Belief in excellent or good health care quality is at 48%, the first time below 50% in 20 year of tracking; historically it was in the 50s or low 60s for percentage points. A full 55% of people disagree with the statement that the U.S. health care system offers good value for the costs, and more than 75% say the U.S. health care system is in a state of crisis or has major problems, Lewis said.
Blendon and Lewis noted two areas of agreement about national issues.
Medicare is the second most popular program among Republican and Democratic voters. The program has financial problems that need addressing, but candidates who speak up about cutting it must confront an “incredibly popular issue,” Blendon said.
There is strong bipartisan agreement on a mental health crisis in the nation, “and something needs to be done in a dramatic way,” Lewis said. The opioid crisis is part of the mental and behavioral health crisis, and both parties agree they must act on that, he said.
In health care and other issues, voters become motivated when they think something they value is going to be taken away from them. “That’s why abortion has become a very motivating issue,” Jennings said. He predicted it will be “front and center” on the campaign trail this year.
The cost and complexity of health care is a huge issue across the board. The Biden administration has promoted prescription drug price reforms and voters can expect more of that from his campaign, Jennings said.
Former President Donald J. Trump has suggested repealing and replacing Obamacare, so expect Democrats to use that in campaigns to motivate voters, Jennings said.
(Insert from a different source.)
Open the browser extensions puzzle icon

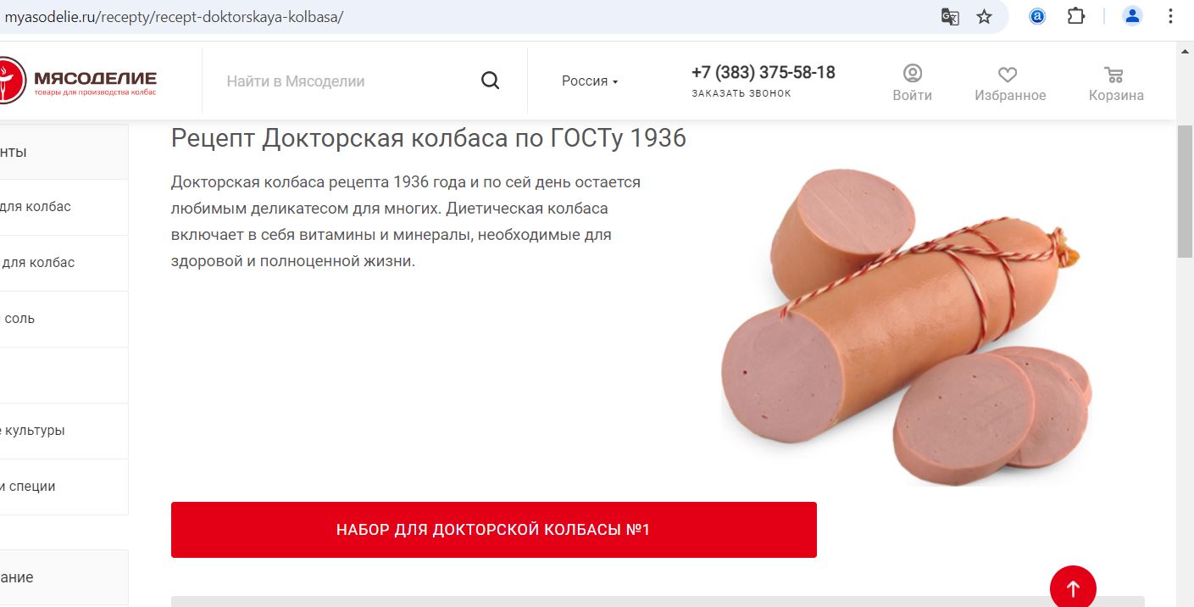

“There are very, very significant motivating issues that will drive voters and I think in the end of the day, when you really compare the two candidates and their threat of taking away things that people value, Joe Biden will do very well,” he said.
Jennings suggested Medicaid spending could become a target if Washington is split or dominated by Republicans.
Right now, voters deal with personal issues in health care – cost, complexity, inability to navigate the system, time and ability to access care. There are unique issues affecting rural areas, Burke said.
There also is a huge national issue: the distribution of responsibility between the federal government and state government in terms of the provision of services, and quality and access, she said. An example was states choosing not to expand Medicaid services.
Another issue is the increasing maternal death rate and risk of mortality, particularly among communities of color, and that has state-level implications, Burke said. And another issue is the Trump administration raising questions about the role of government in dealing with a public health emergency, with diminishing support for public health activities at the state level, she said.
“I think we can look at health care as just the obvious programs, public health service programs, Medicare, Medicaid. We need to look across the board and the government’s responsibility for lots of elements that have an impact,” Burke said.
The discussion included introductions by Marilyn Serafini, executive director of the Bipartisan Policy Center, and Rachel Nuzum, senior vice president of The Commonwealth Fund, and was moderated by Alice Ollstein, health care reporter for Politico.